Dataset extract Block Start

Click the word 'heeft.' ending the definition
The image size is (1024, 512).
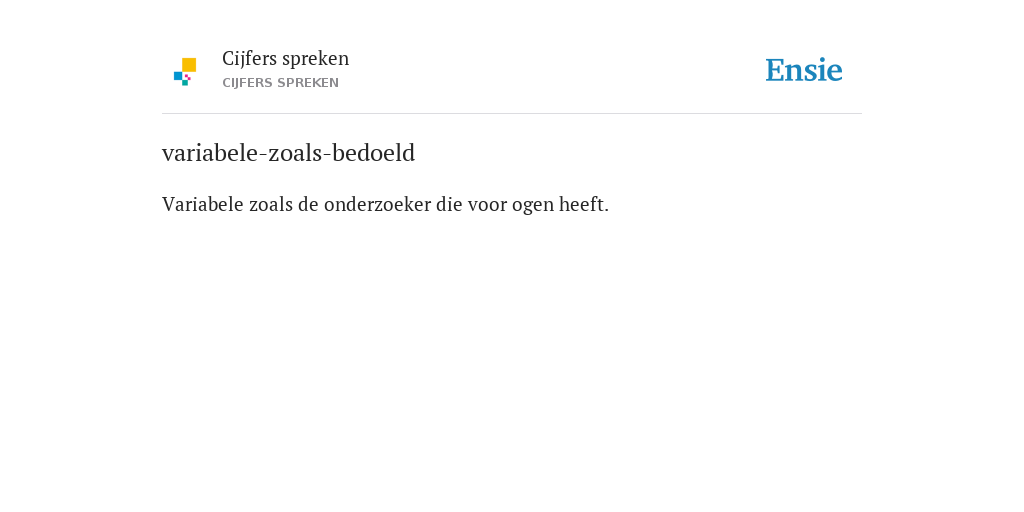coord(584,205)
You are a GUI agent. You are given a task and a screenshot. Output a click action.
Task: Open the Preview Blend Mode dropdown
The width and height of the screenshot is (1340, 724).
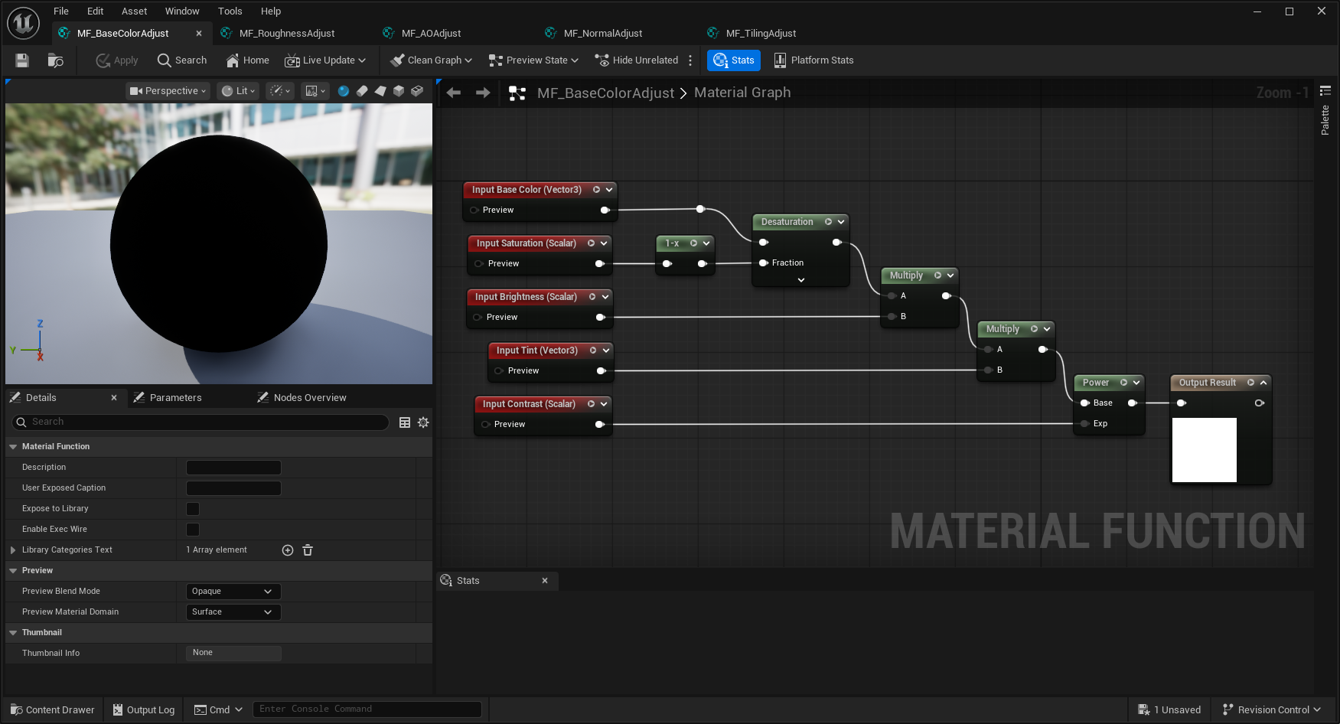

Dataset extract Block End

Exercise brief -> Your answer should be the lines of the records that hold the string "screenshot".

Your solution ->
You are a GUI agent. You are given a task and a screenshot. Output a click action.
The width and height of the screenshot is (1340, 724).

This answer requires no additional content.